→ **EXTRAIT SOURCE**:
********

C’est toujours intéressant d’aller déambuler dans les rayons d’une bibliothèque. Mis à part le fait que l’on puisse croiser tout ce que l’univers est capable d’engendrer en terme anthropologique c’est surtout parce que tous les rayonnages sont remplis d’ouvrages écrits, de livres si vous préférez. Il faut parfois savoir s’aventurer hors des sentiers battus et l’on peut tomber sur certaines petites pépites. Non elles ne sont pas en or je parle toujours de livres ! Cette fois-ci je suis tombé sur l’un d’entre eux traitant d’un genre assez surprenant : le steampunk. Terme étrange sous lequel se cache une divergence de l’histoire ou l’écrivain met en scène un passé alternatif avec tout un tas d’inventions bizarres à coup sûr, loufoques souvent et inquiétantes parfois. Cela vous intéresse ? De toute façon vous n’avez pas le choix alors suivez-moi.
Londres, 1861. Cette ville est alors la capitale du monde, la moitié de la flotte commerciale mondiale bat pavillon britannique, sa puissance financière est gigantesque, le monde lui est soumis. Sir Richard Francis Burton est un
explorateur, il a mené d’importantes expéditions en Afrique et sa réputation d’homme courageux n’est plus à faire. Algernon Swinburne est un poète, talentueux et doué mais adepte de certaines pratiques lui donnant une réputation assez sulfureuse. Ces deux personnages que tout oppose vont se rencontrer et être mêlés à une étrange affaire : retrouver une bête étrange capable de faire des bonds formidables et ayant la fâcheuse tendance à s’en prendre à de jeunes filles : Spring Heeled Jack.

********

→ **CONSIGNES**:
• 1. Recopiez le passage de l’extrait sur le steampunk qui commence aux mots « C’est toujours intéressant » et s’arrête après « choix alors suivez-moi. », en renommant « bibliothèque » en « médiathèque ».
• 2. D’après l’extrait sur le steampunk, quelle part de la flotte commerciale mondiale bat pavillon britannique en 1861 ?

Lignes extraites d’une collection:
********

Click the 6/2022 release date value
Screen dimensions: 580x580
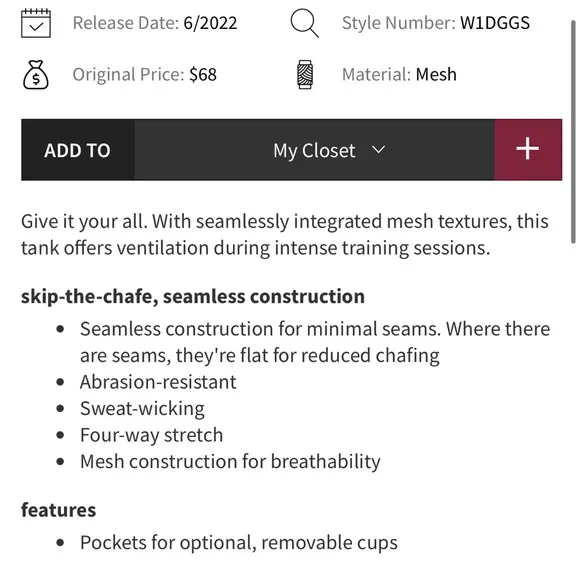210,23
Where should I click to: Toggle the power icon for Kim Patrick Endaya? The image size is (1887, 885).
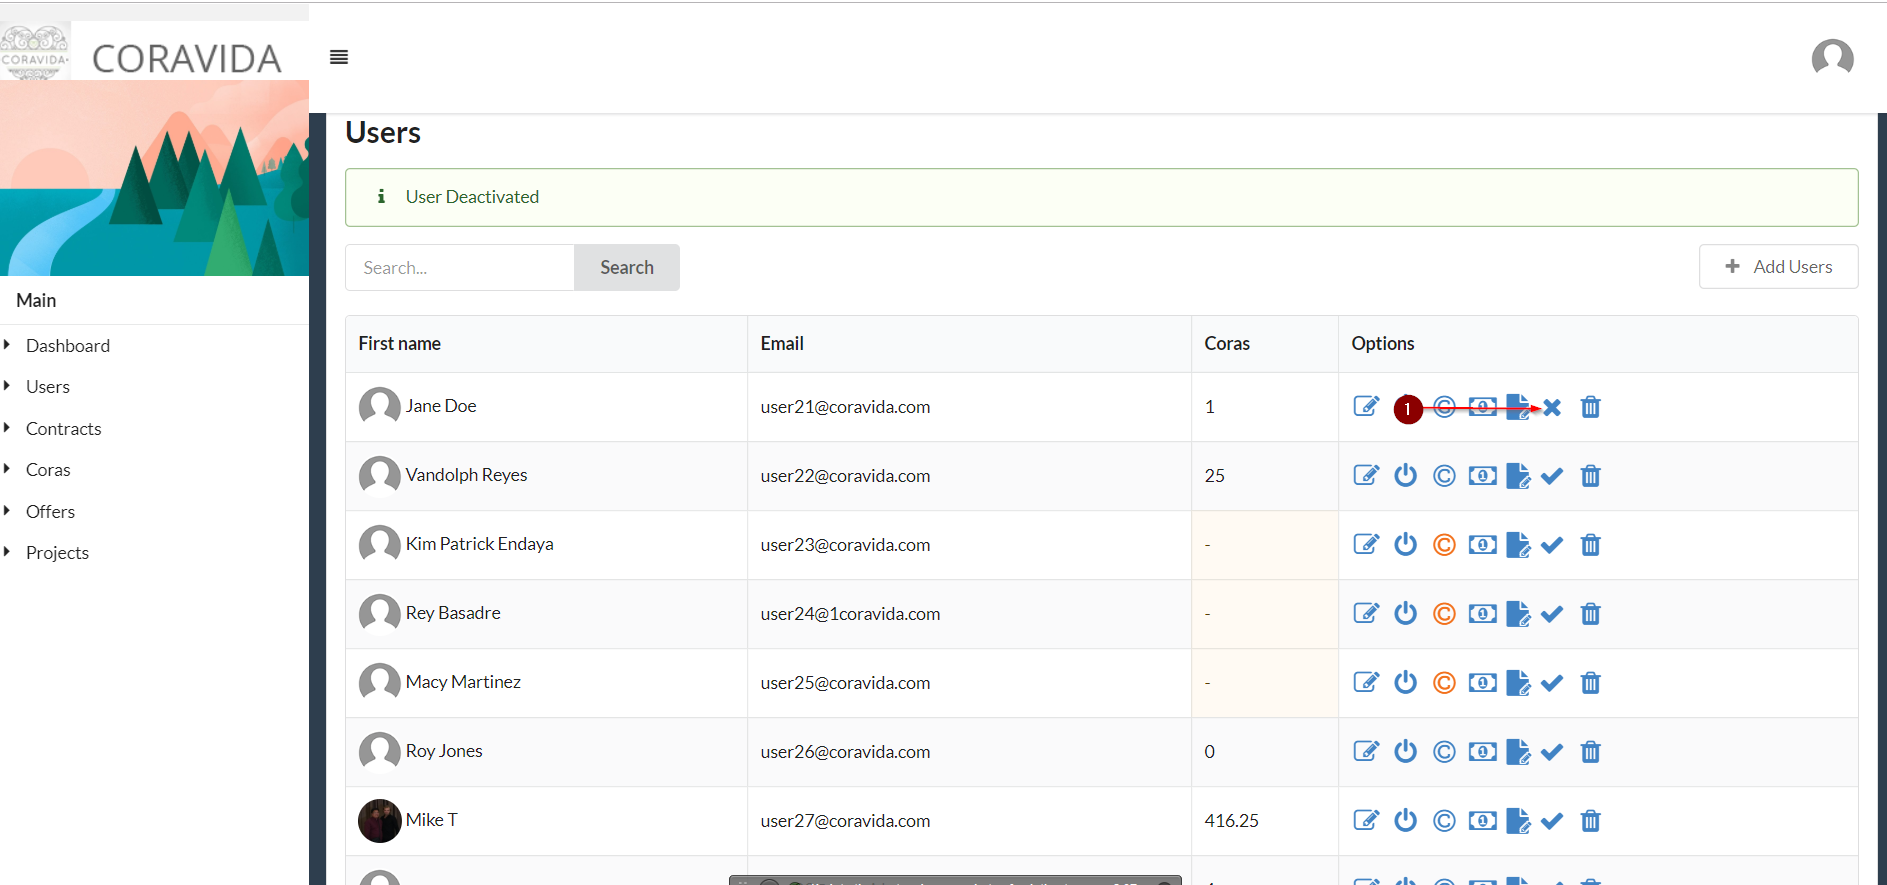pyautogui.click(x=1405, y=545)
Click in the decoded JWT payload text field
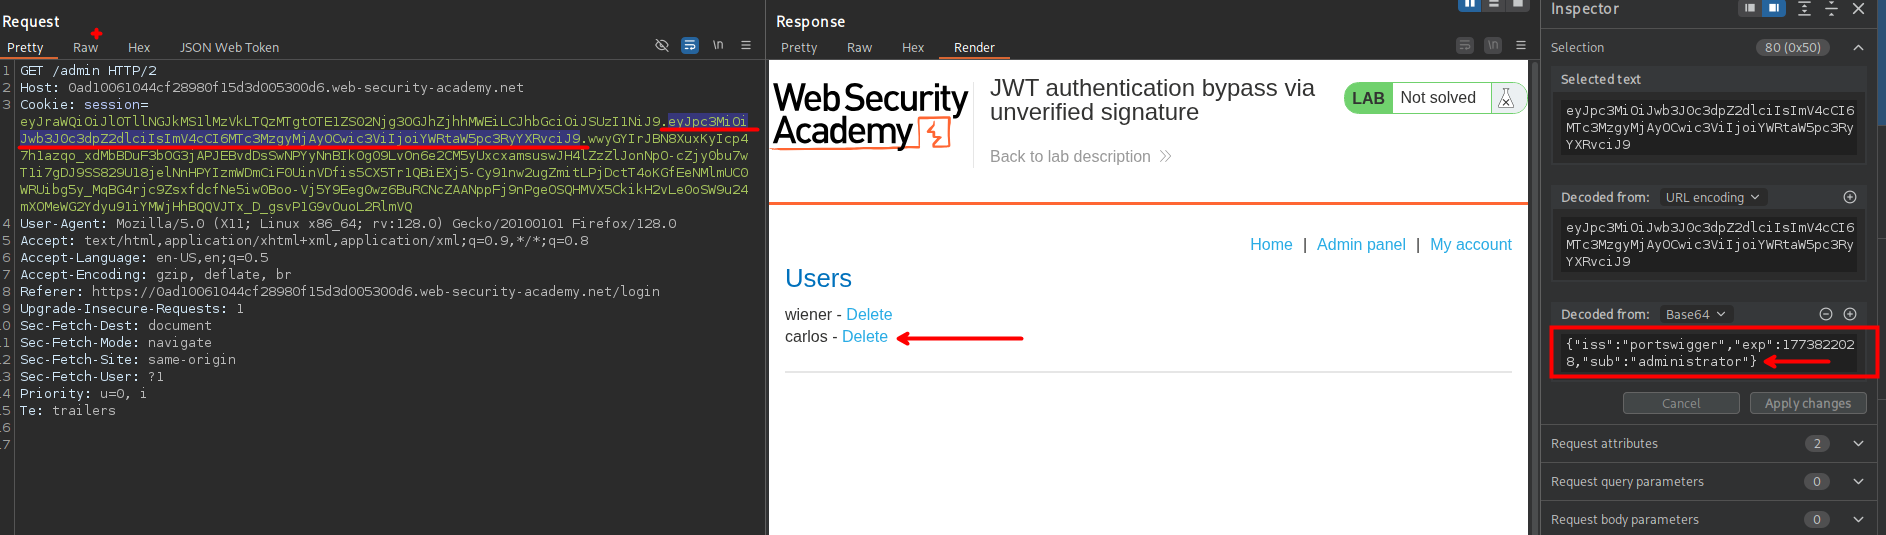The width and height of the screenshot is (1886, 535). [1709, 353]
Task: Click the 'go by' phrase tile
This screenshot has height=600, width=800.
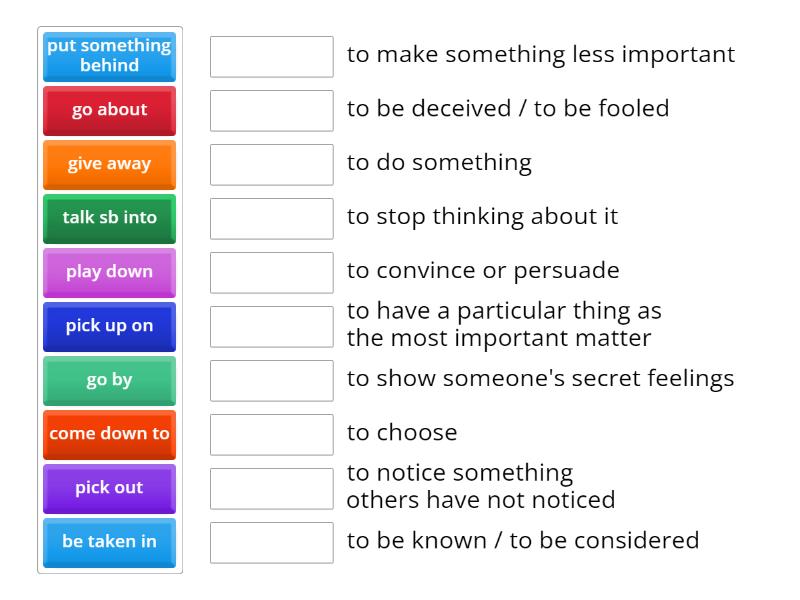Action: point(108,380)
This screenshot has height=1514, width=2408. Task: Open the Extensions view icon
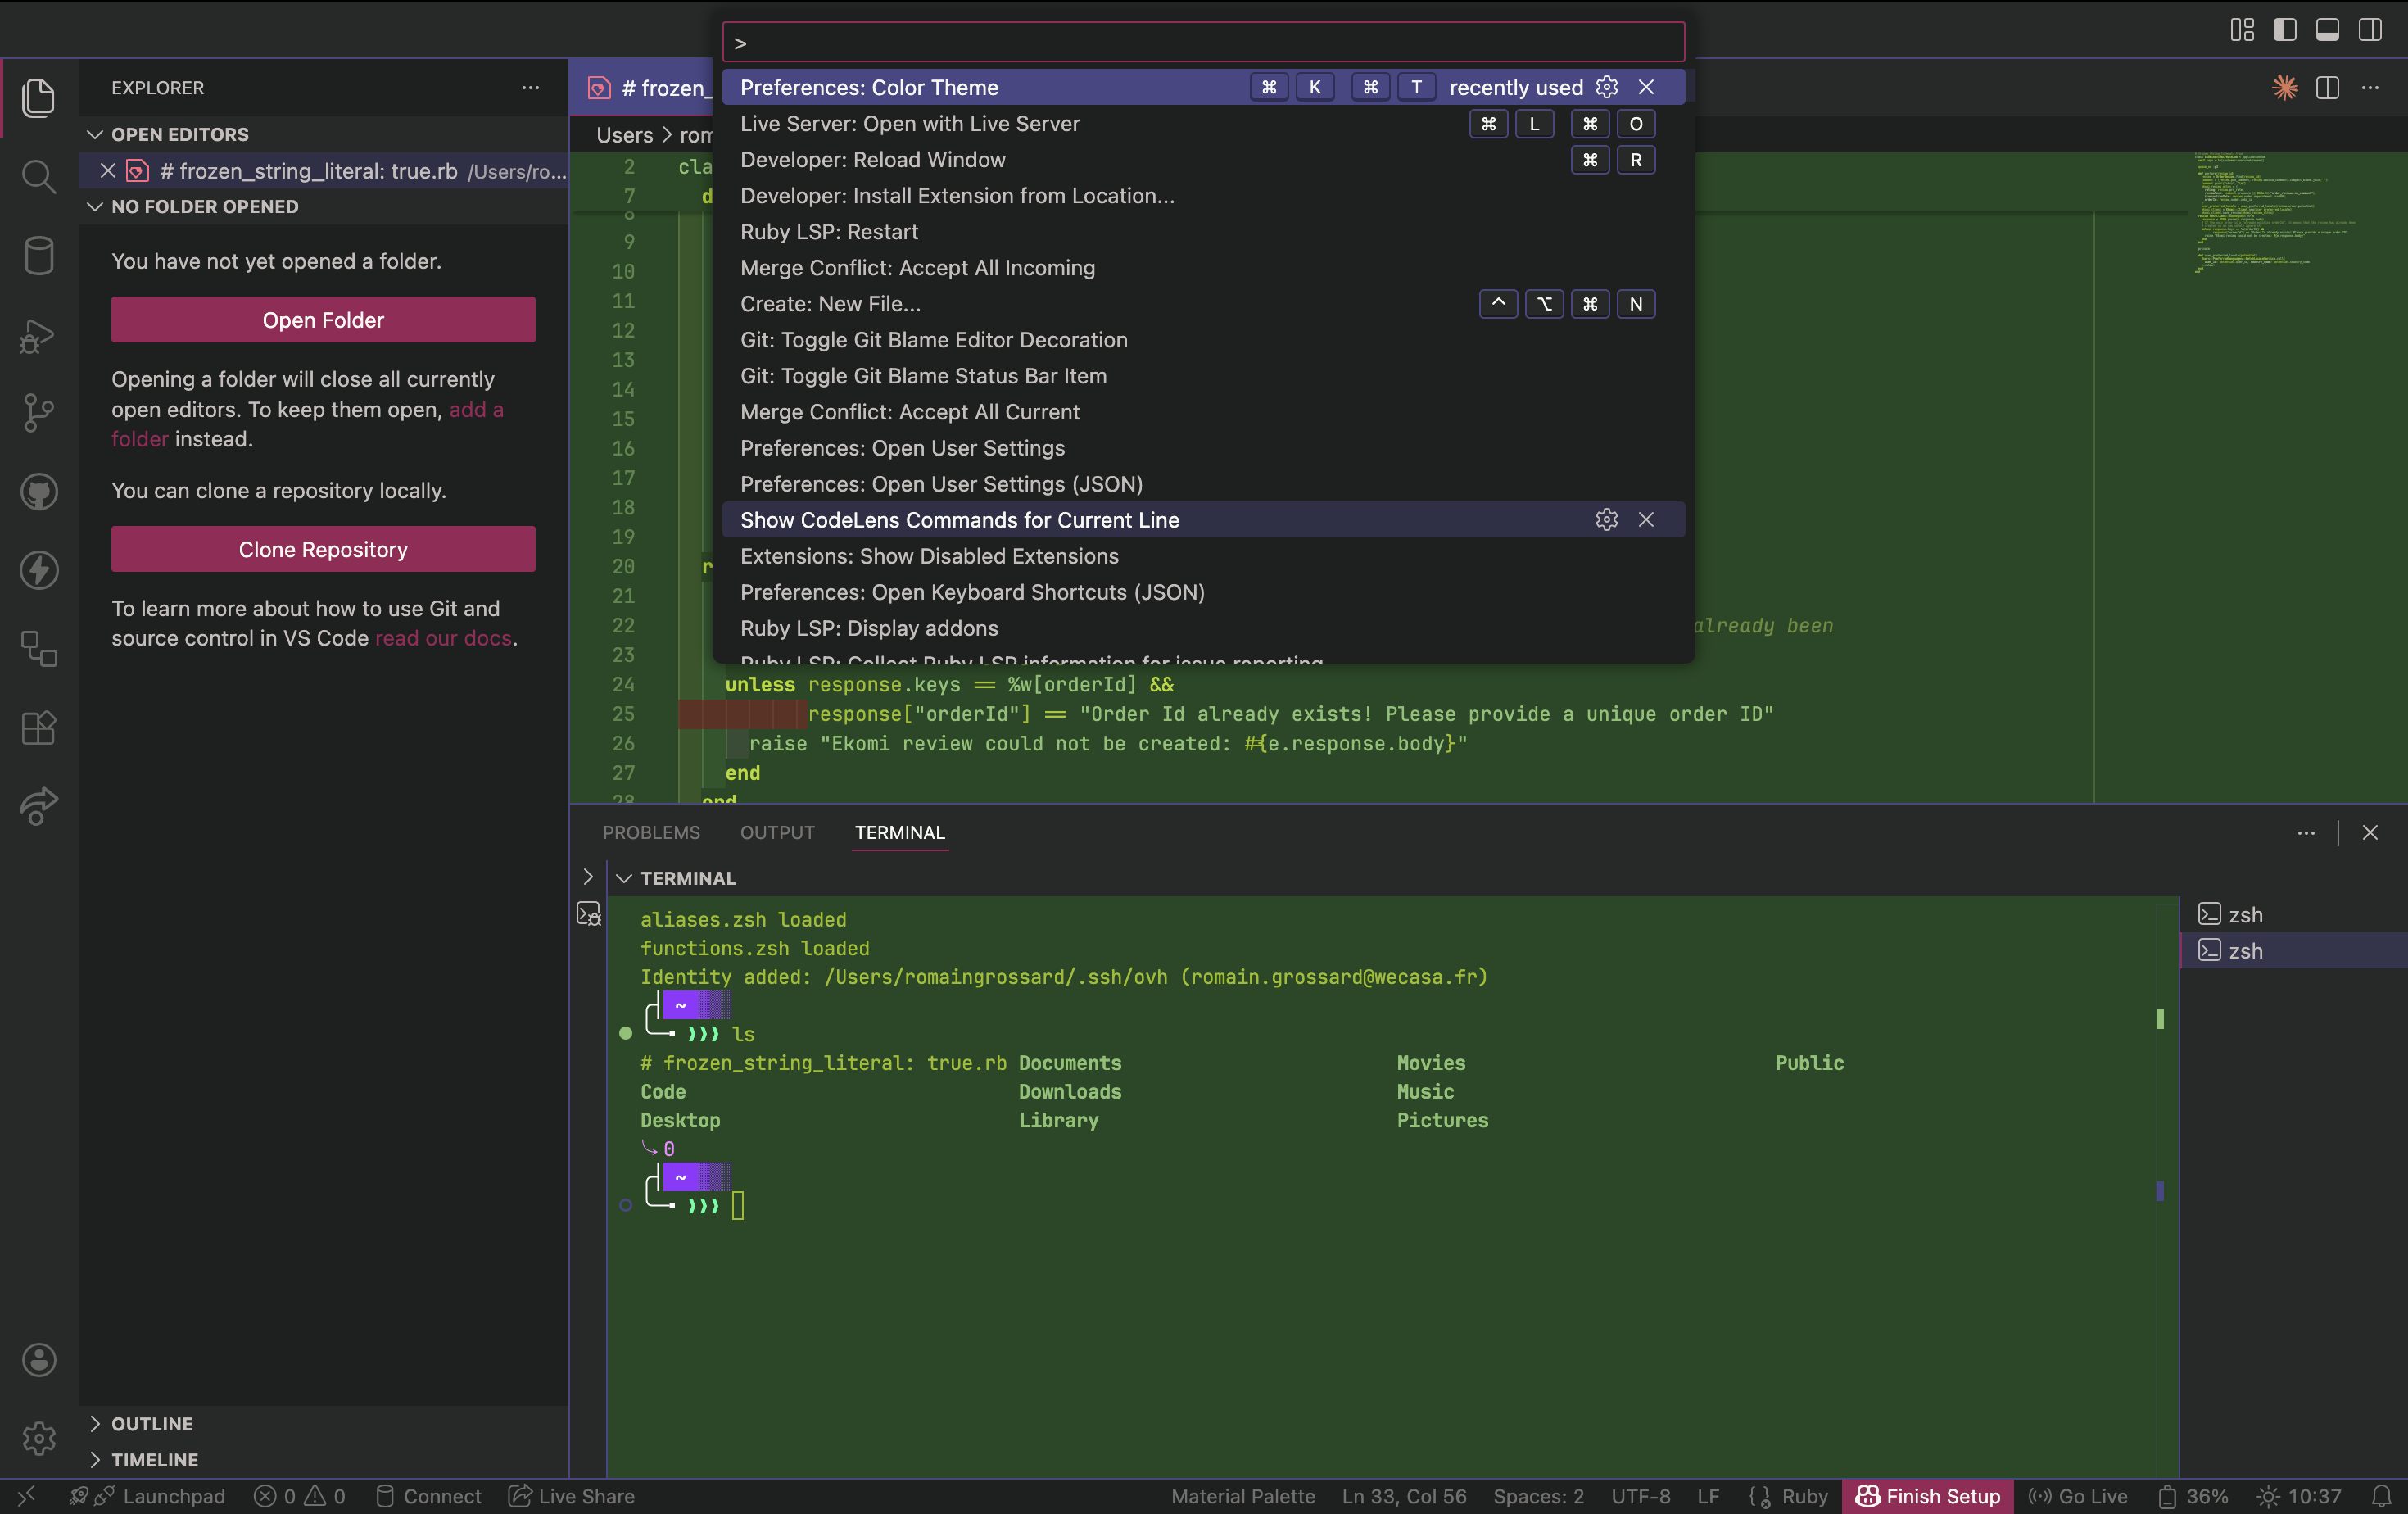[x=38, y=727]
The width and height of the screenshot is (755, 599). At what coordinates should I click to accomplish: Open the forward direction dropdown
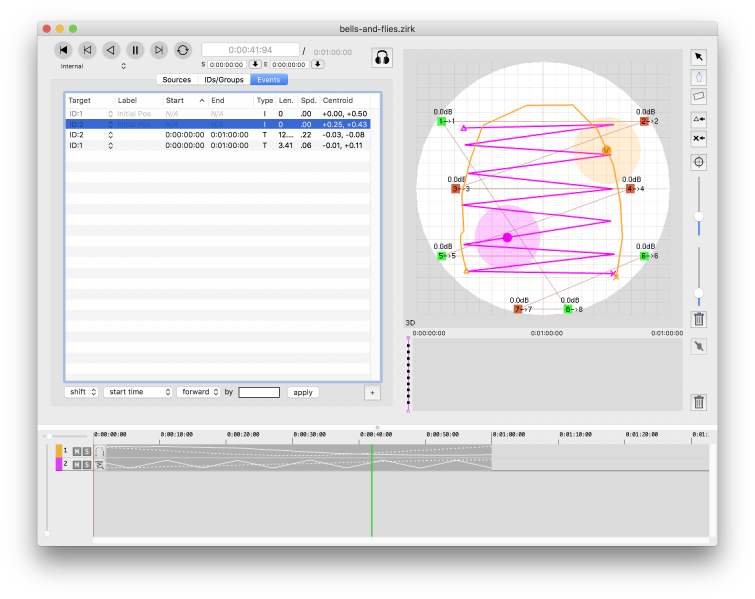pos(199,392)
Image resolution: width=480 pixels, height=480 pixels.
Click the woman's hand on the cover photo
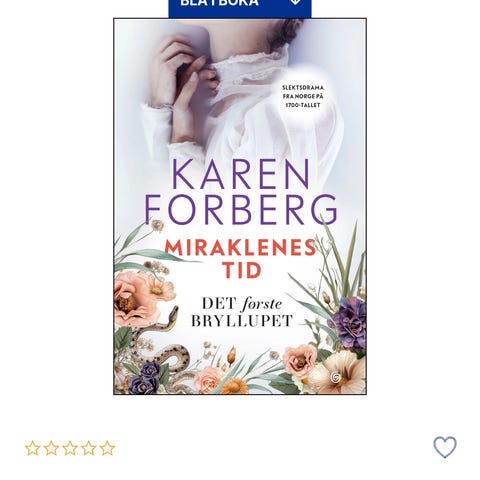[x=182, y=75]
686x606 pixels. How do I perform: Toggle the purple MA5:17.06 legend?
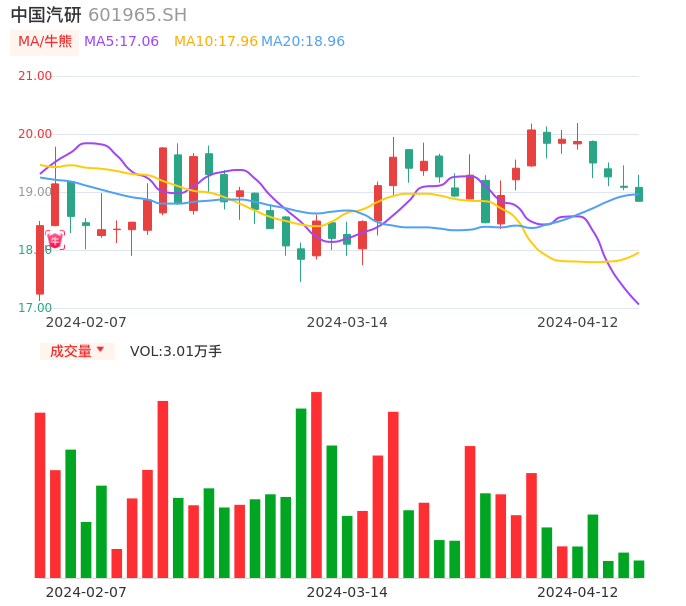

********

→ **RÉPONSES PAR CONSIGNE**:
• 1.
C’est toujours intéressant d’aller déambuler dans les rayons d’une médiathèque. Mis à part le fait que l’on puisse croiser tout ce que l’univers est capable d’engendrer en terme anthropologique c’est surtout parce que tous les rayonnages sont remplis d’ouvrages écrits, de livres si vous préférez. Il faut parfois savoir s’aventurer hors des sentiers battus et l’on peut tomber sur certaines petites pépites. Non elles ne sont pas en or je parle toujours de livres ! Cette fois-ci je suis tombé sur l’un d’entre eux traitant d’un genre assez surprenant : le steampunk. Terme étrange sous lequel se cache une divergence de l’histoire ou l’écrivain met en scène un passé alternatif avec tout un tas d’inventions bizarres à coup sûr, loufoques souvent et inquiétantes parfois. Cela vous intéresse ? De toute façon vous n’avez pas le choix alors suivez-moi.

• 2. La moitié de la flotte commerciale mondiale.